The Supreme Judicial Court heard arguments yesterday in a case challenging the use of public funds from the Community Preservation Act for a church restoration project on the grounds that it violates the constitutional separation of church and state. (Boston Herald)

MEDIA

Fall River Mayor Jasiel Correia retracted his challenge to the Herald News to release the full audio of an interview he gave regarding an FBI investigation and he also apologized to editors for his demand as well as for social media posts he made attacking the paper for a story it published based on the interview. (Herald News)

Northeastern University journalism professor and media critic Dan Kennedy said while everyone points fingers at Facebook for its stranglehold on people’s online lives, don’t overlook Google’s ubiquitous reach. (WGBH)

The Boston Globe’s ever-shrinking Capital section has disappeared entirely.

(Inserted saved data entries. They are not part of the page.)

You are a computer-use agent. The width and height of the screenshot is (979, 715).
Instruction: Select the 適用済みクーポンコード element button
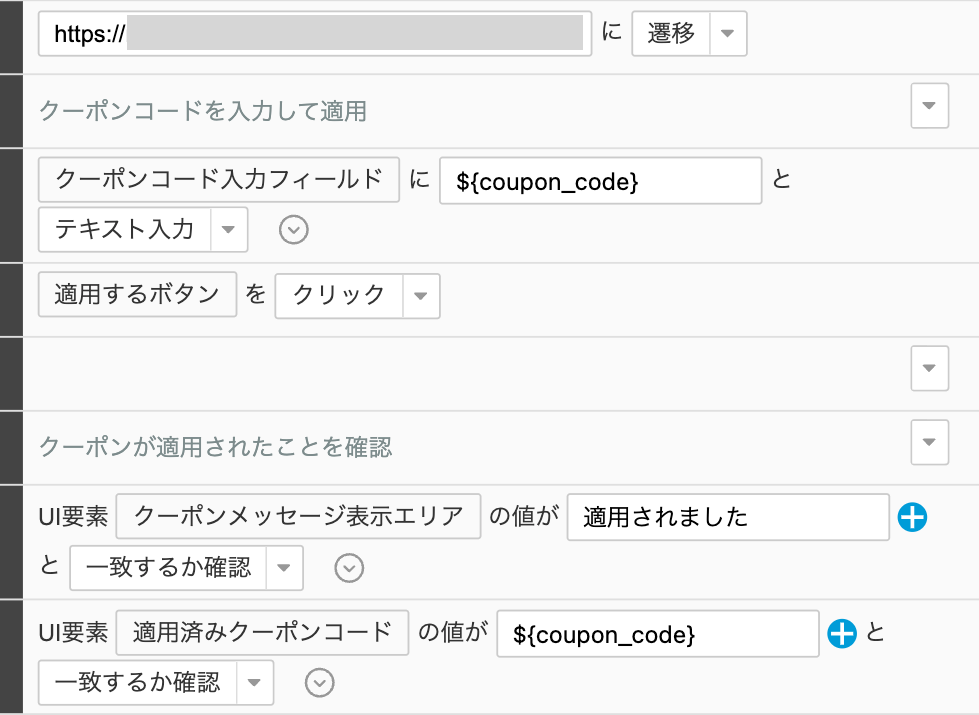click(261, 632)
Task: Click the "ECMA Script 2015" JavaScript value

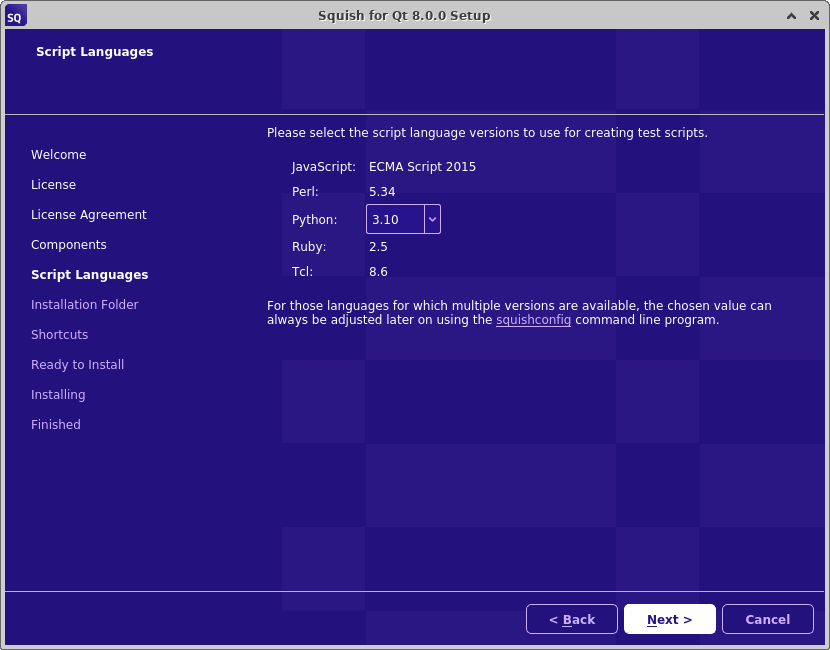Action: tap(422, 166)
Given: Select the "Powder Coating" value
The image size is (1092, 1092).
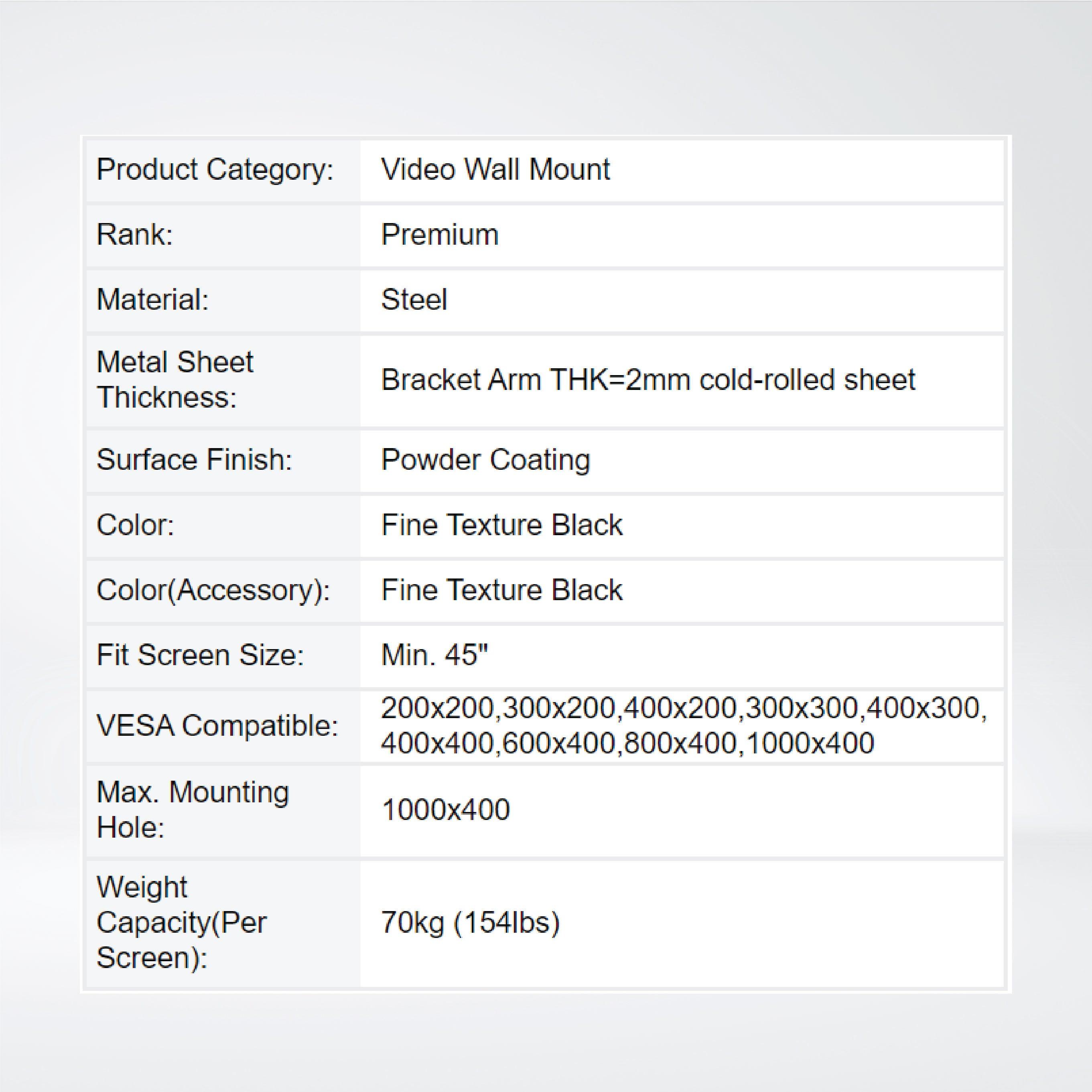Looking at the screenshot, I should click(485, 459).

It started out as a 12-page special section in June 2014, dipped to eight pages later that year, and then ended up as a one-pager. Now it’s gone entirely; the only survivor is the Capital Source half-page column of short, gossipy items.

One reply on “Assault on Title IX”

  1. I always thought that liberals placed great importance on protecting the rights of the accused to due process,
    presumption of innocence, and the right to counsel. Apparently, I was mistaken since you criticize Secretary DeVos
    for reconsidering the Obama Administration Title IX “guidance letter” (which was issued without the notice and comment process required by the Administrative Procedures Act) which “encouraged” educational institutions that
    receive federal funds to adopt adjudicatory policies that deny all such necessary procedural safeguards.
    Allowing unqualified college administrators to serve as judge, jury and executioner of those accused of sexual misconduct violates fundamental fairness and basic American legal principles.

    Rape is a serious crime and when alleged should only be investigated and prosecuted by duly qualified legal authorities – not by college administrators fearful of incurring the wrath of feminist activists and DOE bureaucrats.